EXERCISE OBJECTIVE
The answer must be an exact transcription of the lines below from the first through the one containing "Image resolution: width=1282", with the pictures left out; please add nothing else.

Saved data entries

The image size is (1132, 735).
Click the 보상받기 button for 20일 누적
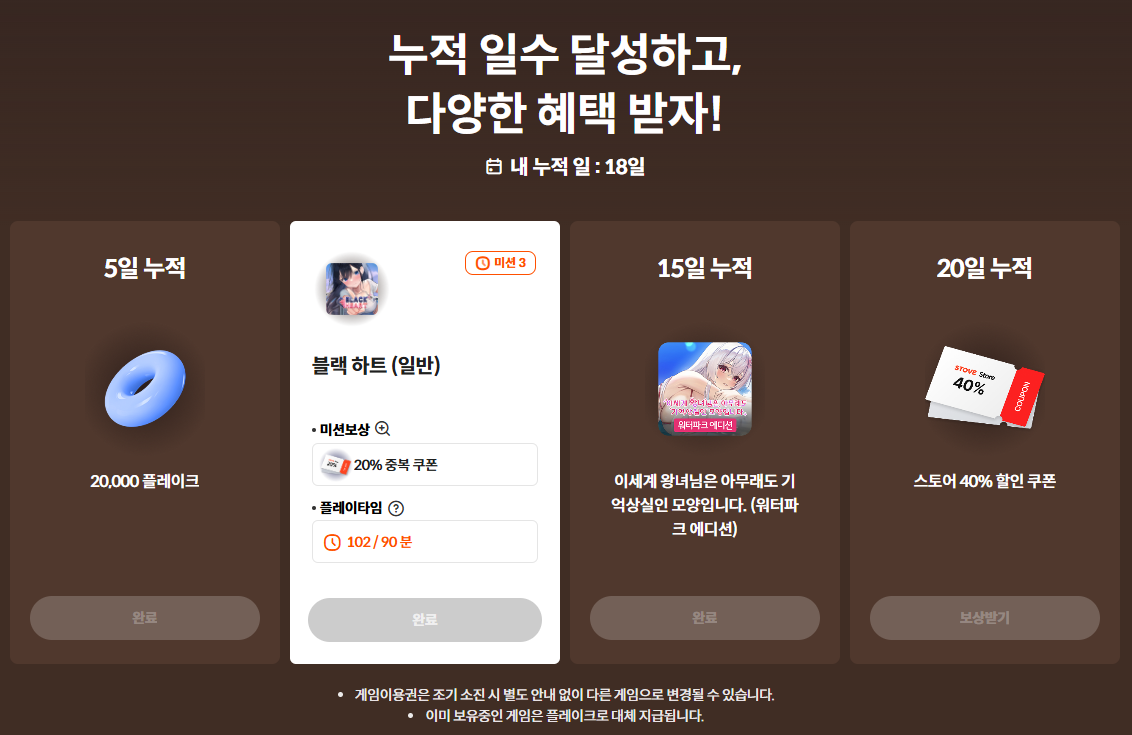coord(985,617)
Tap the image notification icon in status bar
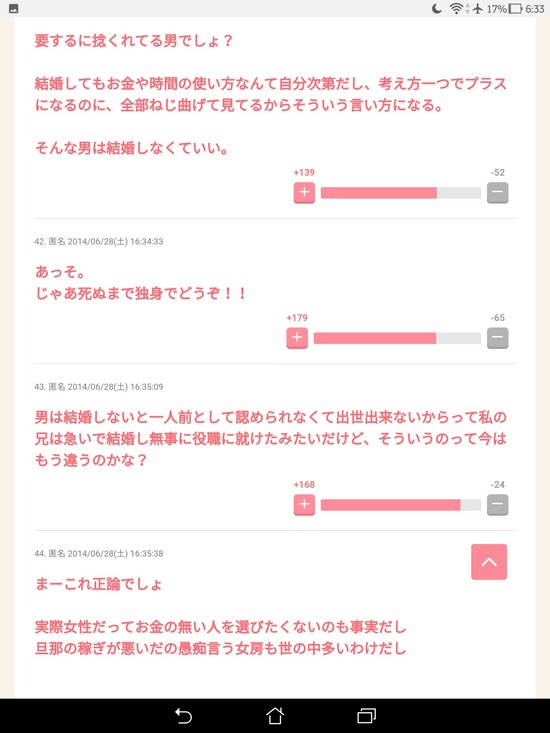 click(x=14, y=9)
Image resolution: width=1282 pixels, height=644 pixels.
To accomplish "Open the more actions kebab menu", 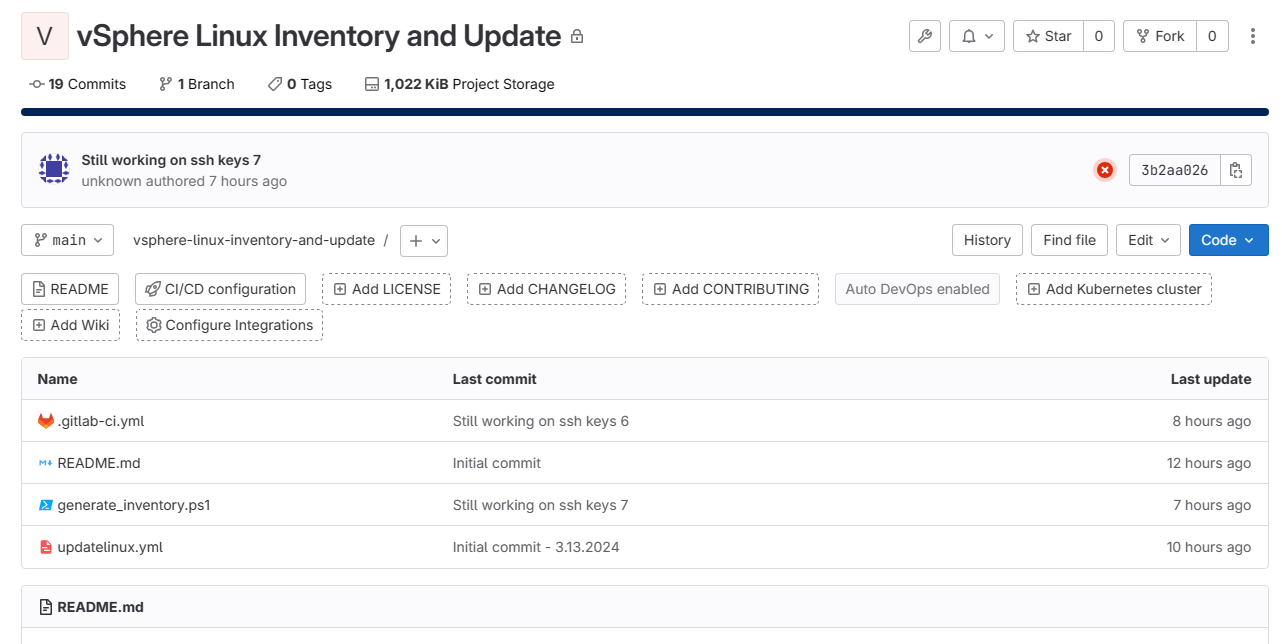I will pos(1253,36).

REPLY TO THE TASK
The image size is (1132, 735).
Click the 보상받기 button for 20일 누적
coord(985,617)
Tap the image notification icon in status bar
 click(x=14, y=9)
Image resolution: width=1282 pixels, height=644 pixels.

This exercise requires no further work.